### PROMPT:
Determine how many lines below hold the string "date". Reply with the number alone.

### DATA PROVIDED:

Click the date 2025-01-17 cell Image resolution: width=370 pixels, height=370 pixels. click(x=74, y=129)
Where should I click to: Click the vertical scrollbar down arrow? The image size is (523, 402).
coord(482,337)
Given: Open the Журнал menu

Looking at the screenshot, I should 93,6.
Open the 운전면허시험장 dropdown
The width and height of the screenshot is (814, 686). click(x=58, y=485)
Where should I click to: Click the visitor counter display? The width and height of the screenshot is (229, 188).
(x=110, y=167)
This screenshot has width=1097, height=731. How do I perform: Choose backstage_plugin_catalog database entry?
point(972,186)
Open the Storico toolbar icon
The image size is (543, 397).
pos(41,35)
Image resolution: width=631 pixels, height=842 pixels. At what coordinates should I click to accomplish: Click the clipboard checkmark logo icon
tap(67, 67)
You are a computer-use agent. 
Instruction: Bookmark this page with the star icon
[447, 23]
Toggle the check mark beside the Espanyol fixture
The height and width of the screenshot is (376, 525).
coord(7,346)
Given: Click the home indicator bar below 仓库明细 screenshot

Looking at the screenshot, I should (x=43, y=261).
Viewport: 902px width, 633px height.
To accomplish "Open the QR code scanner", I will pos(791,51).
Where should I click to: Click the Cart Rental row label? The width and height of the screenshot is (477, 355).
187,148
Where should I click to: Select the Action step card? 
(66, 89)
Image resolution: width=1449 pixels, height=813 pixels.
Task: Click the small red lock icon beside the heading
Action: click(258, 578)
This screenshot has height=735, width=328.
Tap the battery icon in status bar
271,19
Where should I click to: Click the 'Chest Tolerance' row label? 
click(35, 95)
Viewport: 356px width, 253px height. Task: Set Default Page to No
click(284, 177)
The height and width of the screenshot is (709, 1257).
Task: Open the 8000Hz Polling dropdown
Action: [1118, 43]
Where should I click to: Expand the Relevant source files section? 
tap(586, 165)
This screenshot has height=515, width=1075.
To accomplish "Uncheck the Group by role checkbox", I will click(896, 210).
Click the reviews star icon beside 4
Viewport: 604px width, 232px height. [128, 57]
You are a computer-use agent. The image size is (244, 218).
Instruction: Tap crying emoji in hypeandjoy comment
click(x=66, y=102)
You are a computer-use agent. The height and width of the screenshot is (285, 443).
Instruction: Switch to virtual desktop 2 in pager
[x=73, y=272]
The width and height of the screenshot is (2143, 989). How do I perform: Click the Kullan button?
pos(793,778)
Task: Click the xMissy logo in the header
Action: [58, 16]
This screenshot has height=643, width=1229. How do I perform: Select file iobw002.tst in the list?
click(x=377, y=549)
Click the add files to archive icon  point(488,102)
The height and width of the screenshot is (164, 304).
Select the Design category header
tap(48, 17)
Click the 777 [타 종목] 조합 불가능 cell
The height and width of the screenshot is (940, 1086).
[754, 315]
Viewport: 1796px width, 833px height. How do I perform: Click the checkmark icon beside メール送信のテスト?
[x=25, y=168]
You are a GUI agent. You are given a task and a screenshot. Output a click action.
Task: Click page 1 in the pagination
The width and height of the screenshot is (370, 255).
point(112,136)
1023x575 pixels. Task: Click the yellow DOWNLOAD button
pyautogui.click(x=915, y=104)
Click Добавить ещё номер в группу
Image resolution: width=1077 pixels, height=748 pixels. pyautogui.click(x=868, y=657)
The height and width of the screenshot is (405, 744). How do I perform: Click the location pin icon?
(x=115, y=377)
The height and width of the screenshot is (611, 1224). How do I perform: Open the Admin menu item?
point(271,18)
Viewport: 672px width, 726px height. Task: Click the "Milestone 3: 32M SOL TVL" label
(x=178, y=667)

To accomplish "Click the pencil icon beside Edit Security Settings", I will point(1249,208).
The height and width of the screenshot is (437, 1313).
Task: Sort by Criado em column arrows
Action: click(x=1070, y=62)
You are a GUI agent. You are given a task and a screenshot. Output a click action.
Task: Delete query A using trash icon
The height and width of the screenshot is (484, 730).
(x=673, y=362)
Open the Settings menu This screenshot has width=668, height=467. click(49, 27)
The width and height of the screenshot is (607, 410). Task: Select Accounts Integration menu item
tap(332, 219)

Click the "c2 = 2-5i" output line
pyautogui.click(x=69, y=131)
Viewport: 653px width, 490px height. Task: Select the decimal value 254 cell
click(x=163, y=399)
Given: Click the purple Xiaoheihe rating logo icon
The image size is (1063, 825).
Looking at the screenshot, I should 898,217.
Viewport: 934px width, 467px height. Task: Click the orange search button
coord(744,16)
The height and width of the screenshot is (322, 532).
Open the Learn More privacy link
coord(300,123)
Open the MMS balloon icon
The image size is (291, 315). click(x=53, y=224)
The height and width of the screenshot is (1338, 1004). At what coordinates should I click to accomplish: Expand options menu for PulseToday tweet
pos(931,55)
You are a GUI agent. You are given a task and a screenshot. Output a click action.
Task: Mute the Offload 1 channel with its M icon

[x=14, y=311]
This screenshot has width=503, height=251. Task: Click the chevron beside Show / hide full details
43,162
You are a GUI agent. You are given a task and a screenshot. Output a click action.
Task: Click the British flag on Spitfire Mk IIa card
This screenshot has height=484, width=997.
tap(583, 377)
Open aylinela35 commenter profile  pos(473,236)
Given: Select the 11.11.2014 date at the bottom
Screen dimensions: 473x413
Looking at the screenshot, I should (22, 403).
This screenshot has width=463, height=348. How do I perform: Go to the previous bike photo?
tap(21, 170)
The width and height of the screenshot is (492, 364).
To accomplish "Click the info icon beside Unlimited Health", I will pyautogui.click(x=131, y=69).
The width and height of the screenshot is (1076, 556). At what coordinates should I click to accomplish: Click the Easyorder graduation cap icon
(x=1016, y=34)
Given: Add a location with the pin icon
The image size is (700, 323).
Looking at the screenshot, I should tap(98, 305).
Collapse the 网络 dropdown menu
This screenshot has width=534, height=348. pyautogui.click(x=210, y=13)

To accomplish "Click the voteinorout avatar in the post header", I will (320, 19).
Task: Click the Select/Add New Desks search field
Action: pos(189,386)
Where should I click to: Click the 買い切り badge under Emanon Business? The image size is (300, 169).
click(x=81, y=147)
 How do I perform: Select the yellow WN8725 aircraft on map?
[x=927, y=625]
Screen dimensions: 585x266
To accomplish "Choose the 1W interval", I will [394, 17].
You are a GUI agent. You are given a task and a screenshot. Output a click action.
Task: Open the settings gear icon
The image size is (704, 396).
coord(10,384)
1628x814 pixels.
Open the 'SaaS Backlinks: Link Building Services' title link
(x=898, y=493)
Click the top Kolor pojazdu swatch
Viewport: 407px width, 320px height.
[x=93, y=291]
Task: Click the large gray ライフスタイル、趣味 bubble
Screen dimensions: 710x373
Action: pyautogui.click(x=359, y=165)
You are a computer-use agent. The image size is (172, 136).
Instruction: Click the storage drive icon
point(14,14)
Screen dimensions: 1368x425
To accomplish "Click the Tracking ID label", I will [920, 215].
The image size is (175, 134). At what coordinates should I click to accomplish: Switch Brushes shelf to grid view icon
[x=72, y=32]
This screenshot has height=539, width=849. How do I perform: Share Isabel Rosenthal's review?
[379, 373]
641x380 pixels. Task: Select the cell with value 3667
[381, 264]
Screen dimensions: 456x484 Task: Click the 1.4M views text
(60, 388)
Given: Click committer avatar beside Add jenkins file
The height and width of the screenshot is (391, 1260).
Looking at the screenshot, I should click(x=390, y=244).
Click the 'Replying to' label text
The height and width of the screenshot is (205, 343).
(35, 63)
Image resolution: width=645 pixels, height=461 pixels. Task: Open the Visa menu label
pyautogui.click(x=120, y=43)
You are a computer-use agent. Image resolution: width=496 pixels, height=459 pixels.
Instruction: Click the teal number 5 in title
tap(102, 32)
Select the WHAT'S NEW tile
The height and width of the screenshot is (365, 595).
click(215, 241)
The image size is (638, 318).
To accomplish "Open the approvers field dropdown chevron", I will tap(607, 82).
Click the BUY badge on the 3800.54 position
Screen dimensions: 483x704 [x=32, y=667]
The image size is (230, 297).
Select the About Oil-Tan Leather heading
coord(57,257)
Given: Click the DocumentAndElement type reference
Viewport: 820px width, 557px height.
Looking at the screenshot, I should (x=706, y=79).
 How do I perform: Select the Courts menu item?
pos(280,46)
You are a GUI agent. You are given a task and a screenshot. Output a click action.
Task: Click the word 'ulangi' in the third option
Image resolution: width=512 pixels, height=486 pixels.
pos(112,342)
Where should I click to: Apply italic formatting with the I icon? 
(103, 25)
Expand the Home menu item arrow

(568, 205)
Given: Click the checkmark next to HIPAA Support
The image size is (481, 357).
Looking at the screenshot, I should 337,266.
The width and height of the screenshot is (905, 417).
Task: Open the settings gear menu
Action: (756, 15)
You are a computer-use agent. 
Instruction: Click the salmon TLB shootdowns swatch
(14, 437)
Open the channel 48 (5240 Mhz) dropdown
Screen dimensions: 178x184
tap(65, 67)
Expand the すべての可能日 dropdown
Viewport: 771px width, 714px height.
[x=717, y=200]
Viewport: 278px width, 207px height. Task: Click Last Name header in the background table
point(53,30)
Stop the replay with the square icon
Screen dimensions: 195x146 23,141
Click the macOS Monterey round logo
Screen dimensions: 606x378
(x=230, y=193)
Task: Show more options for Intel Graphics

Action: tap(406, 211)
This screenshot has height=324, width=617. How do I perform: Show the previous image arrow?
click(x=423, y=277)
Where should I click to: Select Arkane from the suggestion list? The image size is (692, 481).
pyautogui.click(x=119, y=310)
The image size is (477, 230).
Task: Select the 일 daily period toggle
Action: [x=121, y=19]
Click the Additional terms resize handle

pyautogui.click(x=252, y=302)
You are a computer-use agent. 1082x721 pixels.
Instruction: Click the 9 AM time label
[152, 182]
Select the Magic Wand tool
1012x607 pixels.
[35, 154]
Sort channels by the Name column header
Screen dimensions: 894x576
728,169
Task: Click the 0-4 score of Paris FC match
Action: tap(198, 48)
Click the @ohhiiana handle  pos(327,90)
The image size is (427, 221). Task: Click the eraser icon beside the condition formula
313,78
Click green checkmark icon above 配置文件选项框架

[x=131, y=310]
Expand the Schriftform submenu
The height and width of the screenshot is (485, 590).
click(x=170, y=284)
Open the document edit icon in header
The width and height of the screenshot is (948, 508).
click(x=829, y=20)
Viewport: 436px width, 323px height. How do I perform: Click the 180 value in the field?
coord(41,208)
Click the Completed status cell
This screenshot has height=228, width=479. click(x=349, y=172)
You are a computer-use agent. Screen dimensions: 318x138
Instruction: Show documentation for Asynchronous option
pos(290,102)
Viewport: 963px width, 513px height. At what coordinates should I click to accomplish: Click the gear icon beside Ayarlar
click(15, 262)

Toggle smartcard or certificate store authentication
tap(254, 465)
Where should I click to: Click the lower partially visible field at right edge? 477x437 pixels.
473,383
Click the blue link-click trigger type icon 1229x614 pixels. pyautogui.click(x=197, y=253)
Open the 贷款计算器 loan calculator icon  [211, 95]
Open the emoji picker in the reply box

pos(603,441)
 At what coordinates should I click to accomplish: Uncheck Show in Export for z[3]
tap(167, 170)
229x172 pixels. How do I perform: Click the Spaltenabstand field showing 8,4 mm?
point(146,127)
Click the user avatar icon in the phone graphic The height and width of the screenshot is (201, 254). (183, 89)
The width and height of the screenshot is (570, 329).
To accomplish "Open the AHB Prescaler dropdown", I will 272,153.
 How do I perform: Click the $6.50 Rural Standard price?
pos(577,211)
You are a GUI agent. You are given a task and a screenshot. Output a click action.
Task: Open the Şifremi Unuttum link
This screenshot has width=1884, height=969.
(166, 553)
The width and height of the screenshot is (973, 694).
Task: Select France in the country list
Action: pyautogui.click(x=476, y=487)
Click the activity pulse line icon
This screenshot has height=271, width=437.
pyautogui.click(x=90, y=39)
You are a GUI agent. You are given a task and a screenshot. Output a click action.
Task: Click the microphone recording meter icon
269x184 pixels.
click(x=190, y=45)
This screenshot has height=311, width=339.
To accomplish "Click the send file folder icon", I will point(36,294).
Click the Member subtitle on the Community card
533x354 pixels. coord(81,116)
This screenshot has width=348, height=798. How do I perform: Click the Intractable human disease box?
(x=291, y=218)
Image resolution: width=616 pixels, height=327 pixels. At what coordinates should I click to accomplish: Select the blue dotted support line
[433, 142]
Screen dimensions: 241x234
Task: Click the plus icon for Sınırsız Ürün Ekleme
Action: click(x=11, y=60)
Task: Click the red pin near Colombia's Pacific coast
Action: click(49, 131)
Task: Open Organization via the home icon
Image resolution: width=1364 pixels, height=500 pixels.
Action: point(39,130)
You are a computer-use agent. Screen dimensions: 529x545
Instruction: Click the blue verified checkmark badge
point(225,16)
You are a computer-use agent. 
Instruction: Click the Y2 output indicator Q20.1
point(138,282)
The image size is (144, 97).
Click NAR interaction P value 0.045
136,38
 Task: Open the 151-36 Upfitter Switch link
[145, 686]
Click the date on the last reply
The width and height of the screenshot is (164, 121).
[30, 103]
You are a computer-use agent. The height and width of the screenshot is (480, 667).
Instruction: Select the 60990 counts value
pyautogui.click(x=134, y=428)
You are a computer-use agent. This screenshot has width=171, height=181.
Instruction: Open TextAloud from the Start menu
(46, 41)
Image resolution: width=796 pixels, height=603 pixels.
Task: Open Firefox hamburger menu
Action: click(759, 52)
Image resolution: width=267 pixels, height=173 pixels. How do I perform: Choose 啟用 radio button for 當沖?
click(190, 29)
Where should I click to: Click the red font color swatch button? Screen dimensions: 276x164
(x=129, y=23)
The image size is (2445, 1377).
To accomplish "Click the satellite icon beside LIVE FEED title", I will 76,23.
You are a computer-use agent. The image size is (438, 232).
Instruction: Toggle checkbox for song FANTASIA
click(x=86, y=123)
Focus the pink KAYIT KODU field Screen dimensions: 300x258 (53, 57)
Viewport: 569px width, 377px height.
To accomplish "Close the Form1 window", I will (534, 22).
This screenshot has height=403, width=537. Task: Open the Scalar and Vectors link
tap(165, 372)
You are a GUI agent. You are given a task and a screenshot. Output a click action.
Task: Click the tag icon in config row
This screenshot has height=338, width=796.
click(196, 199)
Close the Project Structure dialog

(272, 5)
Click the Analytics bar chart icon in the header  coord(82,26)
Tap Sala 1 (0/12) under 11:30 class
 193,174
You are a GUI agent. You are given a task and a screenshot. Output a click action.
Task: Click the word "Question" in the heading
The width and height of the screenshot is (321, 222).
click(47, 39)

### PROBLEM SOLUTION:
3